Setup

Steps we will perform in this section

Run the CloudFormation template to create the VPC, the Cloud9 Bastion environment and the Apache Kafka Client EC2 instances

  • Make sure you have created an EC2 KeyPair as shown in the Prerequisites section.
    Note: Create a pem file irrespective of using MAC or Windows.

  • Right click on Launch Stack and open it in a new tab to execute the CloudFormation template. You can download the CloudFormation template here.




  • Choose the EC2 KeyPair that you created in the Prerequisites step.

  • Click Next.

  • Click Next on the next page.

  • Scroll down, check the checkboxes next to I acknowledge that AWS CloudFormation might create IAM resources with custom names and I acknowledge that AWS CloudFormation might require the following capability: CAPABILITY_AUTO_EXPAND in the Capabilities section and click on Create stack.


    The stack creates:

    1. A VPC with 1 Public subnet and 3 Private subnets and the required plumbing including a NAT Gateway.
    2. A Cloud9 environment that can be used as a jump box.
    3. 2 Apache Kafka client EC2 instances.

Run the CloudFormation template to create the MSK cluster

  • Right click on the following link and open it in a new tab to execute the CloudFormation template. You can download the CloudFormation template here.




  • Click Next.

  • For BastionStack, specify the name of the Cloud9 Bastion CloudFormation stack that you created earlier.

  • For MSKKafkaVersion, choose 2.3.1.

  • For PCAARN, keep it blank as we will be not be using TLS mutual authentication for this lab.

  • For TLSMutualAuthentication, keep it set to false.

  • For VPCStack, Go to the CloudFormation console, Click on the CloudFormation stack that you created earlier (default MSKClient), go to the Outputs tab and copy the Value for the key VPCStackName.


  • Click Next

  • Click Next on the next page.

  • Scroll down and click on Create stack.

    It could take up to 15 minutes for the stack to run. Once the status of the stack changes to CREATE_COMPLETE, the stack is done creating. Please wait for the stack to complete and then proceed further.

    The stack creates:

    1. An Amazon MSK cluster that allows both TLS and PLAINTEXT client connections to the Amazon MSK Apache Kafka cluster.
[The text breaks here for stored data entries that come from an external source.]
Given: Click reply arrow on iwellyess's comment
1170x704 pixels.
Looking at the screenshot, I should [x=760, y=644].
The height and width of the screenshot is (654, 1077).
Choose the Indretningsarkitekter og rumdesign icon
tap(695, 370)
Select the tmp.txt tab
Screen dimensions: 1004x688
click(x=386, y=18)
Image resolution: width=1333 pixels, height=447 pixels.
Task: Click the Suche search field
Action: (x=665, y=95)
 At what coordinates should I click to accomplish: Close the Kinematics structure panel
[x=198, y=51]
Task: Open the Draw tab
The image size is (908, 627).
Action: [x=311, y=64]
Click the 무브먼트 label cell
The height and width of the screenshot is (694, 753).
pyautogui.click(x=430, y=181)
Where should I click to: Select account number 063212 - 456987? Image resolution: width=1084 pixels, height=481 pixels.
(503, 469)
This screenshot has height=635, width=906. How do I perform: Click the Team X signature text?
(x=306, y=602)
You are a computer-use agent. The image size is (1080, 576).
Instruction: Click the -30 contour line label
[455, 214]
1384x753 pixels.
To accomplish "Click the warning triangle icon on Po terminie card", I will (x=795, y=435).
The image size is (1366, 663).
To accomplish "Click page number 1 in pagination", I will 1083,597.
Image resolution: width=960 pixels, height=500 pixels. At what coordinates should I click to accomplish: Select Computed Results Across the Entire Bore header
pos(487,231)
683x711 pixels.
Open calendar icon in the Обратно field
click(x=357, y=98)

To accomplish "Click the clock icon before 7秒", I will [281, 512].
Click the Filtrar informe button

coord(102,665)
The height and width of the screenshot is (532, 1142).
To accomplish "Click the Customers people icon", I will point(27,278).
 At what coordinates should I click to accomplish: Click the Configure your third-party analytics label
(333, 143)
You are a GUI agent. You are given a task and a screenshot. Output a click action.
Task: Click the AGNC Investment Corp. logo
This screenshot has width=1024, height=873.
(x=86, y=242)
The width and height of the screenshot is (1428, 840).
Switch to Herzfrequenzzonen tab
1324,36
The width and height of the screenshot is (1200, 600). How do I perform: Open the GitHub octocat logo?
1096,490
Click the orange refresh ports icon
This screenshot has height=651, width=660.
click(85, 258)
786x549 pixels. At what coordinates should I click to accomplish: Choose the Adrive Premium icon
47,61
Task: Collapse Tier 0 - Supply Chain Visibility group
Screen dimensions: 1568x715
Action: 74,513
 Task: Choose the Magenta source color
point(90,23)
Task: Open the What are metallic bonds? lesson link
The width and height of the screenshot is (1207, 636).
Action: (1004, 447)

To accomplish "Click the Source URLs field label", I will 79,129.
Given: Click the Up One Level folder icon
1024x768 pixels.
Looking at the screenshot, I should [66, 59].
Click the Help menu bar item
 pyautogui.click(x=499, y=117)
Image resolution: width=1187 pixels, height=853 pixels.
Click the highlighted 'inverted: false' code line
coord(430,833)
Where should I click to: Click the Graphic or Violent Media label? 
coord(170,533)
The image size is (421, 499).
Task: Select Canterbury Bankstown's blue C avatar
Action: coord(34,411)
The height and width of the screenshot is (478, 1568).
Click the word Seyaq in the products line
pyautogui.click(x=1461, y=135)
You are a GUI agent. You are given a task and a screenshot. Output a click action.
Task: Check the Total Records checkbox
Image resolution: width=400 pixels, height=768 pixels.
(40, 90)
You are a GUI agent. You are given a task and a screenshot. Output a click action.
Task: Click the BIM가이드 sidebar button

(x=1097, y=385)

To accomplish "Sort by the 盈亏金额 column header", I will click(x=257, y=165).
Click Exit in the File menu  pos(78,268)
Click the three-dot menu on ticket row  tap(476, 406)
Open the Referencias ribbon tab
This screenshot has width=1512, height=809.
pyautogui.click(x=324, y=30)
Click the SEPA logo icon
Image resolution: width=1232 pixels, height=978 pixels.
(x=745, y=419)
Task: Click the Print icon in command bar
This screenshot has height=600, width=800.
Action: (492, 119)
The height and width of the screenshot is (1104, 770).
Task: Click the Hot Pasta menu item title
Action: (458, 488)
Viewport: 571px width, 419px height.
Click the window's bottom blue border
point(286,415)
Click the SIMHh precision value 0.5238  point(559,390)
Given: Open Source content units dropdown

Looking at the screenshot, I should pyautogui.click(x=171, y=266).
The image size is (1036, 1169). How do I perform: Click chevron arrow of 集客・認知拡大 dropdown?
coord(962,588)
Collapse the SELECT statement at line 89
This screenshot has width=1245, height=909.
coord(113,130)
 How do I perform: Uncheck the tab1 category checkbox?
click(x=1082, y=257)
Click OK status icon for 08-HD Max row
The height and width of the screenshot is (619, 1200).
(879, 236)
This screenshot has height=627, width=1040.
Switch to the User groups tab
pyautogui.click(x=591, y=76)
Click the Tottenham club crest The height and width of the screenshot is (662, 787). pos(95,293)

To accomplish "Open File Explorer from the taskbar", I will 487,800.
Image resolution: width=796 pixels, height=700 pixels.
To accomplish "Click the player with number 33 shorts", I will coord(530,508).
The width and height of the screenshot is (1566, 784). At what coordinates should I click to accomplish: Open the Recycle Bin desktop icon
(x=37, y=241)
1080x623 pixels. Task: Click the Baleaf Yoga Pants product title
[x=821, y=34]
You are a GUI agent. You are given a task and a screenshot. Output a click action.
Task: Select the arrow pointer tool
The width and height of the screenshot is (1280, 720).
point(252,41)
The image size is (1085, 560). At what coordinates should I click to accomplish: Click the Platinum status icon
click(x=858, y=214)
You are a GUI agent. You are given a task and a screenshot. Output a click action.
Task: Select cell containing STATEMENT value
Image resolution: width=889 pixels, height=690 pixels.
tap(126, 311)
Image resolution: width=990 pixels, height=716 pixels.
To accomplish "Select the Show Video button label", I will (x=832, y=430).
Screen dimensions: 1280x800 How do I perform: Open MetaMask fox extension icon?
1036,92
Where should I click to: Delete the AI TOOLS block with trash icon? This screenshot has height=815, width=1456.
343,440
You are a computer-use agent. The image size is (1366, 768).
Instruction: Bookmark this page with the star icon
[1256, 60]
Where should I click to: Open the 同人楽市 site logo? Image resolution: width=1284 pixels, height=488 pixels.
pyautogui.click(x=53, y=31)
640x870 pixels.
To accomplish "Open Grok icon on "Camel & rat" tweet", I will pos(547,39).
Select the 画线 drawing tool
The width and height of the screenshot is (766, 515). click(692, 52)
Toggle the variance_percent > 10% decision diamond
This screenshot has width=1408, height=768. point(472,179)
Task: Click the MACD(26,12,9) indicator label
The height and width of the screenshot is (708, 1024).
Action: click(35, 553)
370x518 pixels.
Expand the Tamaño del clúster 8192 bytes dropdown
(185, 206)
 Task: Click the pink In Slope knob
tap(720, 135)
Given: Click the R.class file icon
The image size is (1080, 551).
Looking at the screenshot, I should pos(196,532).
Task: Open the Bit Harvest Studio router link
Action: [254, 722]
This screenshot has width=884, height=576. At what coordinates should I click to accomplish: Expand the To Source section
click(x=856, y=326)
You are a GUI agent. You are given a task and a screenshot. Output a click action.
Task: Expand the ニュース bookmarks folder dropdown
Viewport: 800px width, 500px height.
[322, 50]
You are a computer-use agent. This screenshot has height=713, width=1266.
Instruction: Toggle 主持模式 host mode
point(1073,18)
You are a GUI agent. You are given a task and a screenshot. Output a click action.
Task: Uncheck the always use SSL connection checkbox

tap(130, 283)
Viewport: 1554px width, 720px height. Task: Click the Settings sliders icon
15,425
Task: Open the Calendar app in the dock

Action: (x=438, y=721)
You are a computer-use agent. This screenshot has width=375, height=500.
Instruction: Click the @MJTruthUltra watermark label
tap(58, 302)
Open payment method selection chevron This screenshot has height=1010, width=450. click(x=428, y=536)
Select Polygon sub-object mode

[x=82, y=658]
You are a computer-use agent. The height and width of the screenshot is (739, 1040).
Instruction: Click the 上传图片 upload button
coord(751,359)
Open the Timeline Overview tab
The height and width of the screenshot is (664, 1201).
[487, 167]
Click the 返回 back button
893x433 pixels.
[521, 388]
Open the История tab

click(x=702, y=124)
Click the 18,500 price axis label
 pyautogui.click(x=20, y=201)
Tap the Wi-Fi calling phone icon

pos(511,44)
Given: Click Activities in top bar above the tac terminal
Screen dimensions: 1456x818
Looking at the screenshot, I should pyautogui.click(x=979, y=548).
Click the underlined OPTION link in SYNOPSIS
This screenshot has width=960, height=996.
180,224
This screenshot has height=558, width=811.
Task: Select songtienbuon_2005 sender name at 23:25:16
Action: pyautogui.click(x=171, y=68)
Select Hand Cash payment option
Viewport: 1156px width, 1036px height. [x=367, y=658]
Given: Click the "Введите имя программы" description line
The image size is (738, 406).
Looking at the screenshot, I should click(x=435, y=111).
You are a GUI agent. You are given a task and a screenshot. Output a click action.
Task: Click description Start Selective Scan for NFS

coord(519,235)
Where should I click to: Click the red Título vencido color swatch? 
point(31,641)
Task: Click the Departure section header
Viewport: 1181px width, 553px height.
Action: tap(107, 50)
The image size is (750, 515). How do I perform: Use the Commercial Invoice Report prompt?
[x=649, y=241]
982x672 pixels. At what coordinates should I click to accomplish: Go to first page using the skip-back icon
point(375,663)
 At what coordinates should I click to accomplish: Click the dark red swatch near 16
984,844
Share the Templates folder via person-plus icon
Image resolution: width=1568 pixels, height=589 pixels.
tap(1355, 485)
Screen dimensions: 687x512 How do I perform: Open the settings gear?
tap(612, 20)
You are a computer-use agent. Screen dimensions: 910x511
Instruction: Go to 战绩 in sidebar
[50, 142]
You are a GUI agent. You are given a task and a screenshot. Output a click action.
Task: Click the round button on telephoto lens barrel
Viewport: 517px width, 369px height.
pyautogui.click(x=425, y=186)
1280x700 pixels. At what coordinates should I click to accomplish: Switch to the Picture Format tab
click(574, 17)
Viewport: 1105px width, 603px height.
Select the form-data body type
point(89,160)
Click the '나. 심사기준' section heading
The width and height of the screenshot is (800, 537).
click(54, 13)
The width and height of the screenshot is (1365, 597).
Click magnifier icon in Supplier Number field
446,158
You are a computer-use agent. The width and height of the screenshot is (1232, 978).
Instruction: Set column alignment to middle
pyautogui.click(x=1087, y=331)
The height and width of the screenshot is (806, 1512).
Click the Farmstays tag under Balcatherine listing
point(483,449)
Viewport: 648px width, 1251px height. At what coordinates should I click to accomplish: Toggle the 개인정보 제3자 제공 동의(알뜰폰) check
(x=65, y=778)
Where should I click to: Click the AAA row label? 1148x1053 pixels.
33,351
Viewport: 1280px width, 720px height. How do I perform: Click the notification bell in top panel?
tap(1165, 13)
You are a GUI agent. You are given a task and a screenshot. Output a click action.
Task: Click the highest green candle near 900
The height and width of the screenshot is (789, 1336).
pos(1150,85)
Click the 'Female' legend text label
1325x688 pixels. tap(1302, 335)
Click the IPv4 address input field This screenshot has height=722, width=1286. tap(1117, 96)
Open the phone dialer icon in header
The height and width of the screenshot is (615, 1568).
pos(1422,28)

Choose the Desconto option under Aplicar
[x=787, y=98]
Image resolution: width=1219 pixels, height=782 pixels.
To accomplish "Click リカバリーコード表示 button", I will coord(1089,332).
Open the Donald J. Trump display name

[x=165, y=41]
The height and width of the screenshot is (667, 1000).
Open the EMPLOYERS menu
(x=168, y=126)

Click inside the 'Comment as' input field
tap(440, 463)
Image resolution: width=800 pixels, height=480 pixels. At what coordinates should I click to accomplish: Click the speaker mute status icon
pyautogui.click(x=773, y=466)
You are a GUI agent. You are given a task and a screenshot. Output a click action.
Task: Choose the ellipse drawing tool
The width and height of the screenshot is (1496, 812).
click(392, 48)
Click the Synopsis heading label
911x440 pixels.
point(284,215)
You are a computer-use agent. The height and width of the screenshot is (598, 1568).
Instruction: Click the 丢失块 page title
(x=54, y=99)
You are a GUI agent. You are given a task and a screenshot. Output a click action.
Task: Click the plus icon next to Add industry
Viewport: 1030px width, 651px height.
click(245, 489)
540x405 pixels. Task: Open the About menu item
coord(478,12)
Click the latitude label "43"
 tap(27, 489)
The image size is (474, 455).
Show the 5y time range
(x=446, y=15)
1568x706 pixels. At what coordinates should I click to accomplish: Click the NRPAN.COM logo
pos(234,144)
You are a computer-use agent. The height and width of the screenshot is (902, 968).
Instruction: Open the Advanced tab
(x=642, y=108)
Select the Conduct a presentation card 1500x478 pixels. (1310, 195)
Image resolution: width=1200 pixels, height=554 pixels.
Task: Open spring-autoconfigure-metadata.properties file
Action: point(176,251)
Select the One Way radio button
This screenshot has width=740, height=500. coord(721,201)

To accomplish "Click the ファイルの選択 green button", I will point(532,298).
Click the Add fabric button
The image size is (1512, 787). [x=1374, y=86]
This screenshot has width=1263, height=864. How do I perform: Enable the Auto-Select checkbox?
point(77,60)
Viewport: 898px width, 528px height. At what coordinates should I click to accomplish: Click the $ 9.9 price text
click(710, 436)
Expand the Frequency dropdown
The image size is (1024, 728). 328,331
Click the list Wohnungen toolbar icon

Get the cluster information for the Amazon MSK clusters

  • Go to the Amazon MSK console. Click on the Amazon MSK cluster that was created by CloudFormation.

  • Click on View client information on the top right side of the page under Cluster summary.


  • Click on the Copy icon under Bootstrap servers for both TLS and Plaintext and paste it in a notepad application.

  • Click on the Copy icon under Zookeeper connect and paste it in a notepad application. Click on Done.


Setup SSH keys in the Cloud9 environment and the Amazon MSK environment variables in the KafkaClientEC2Instance

  • Go to the AWS Cloud9 console.

  • Click on MSKClient-Cloud9EC2Bastion and then click Open IDE.


  • In the Getting started section, click on Upload Files…


  • Click on Select files. Pick the EC2 pem file that you created in the Prerequisites section. Click Open. The file will be copied to the /home/ec2-user/environment dir and will also be visible in the left pane.


  • Go to the bash pane at the bottom and type in the following commands to setup the ssh environment so that you can access the Kafka Client EC2 instances.

    chmod 600 <pem file>
    eval `ssh-agent`
    ssh-add -k <pem file>
    
  • Ssh to the KafkaClientEC2Instance created by the Cloud9 Bastion CloudFormation stack. Run the following commands.
    Note: If you get a message saying Are you sure you want to continue connecting (yes/no)?, type yes.

    export MSK_STACK=MSK
    export ssh_cmd=$(aws cloudformation describe-stacks --stack-name $MSK_STACK --query 'Stacks[0].Outputs[?OutputKey==`SSHKafkaClientEC2Instance`].OutputValue' --output text)
    $ssh_cmd
    
  • Enter the following commands to setup the Amazon MSK environment variables.

    cd /tmp/kafka
    export MSK_STACK=MSK
    export region=$(curl http://169.254.169.254/latest/meta-data/placement/region)
    python3 setup-env-sasl.py --stackName $MSK_STACK --region $region
    . ./setup_env
    

AWS Glue Schema Registry

In this lab, the clickstream producer generating mock clickstream data uses the AWS Glue Schema Registry to send Avro-encoded messages to an Amazon MSK Apache Kafka topic. The producer can accept parameters to use a specific registry and a pre-created schema. However, in this lab, the producer is using the default schema registry (named default-registry) with auto registration of schemas. When we start the producer in the next section, we will take a look at the auto registered schema.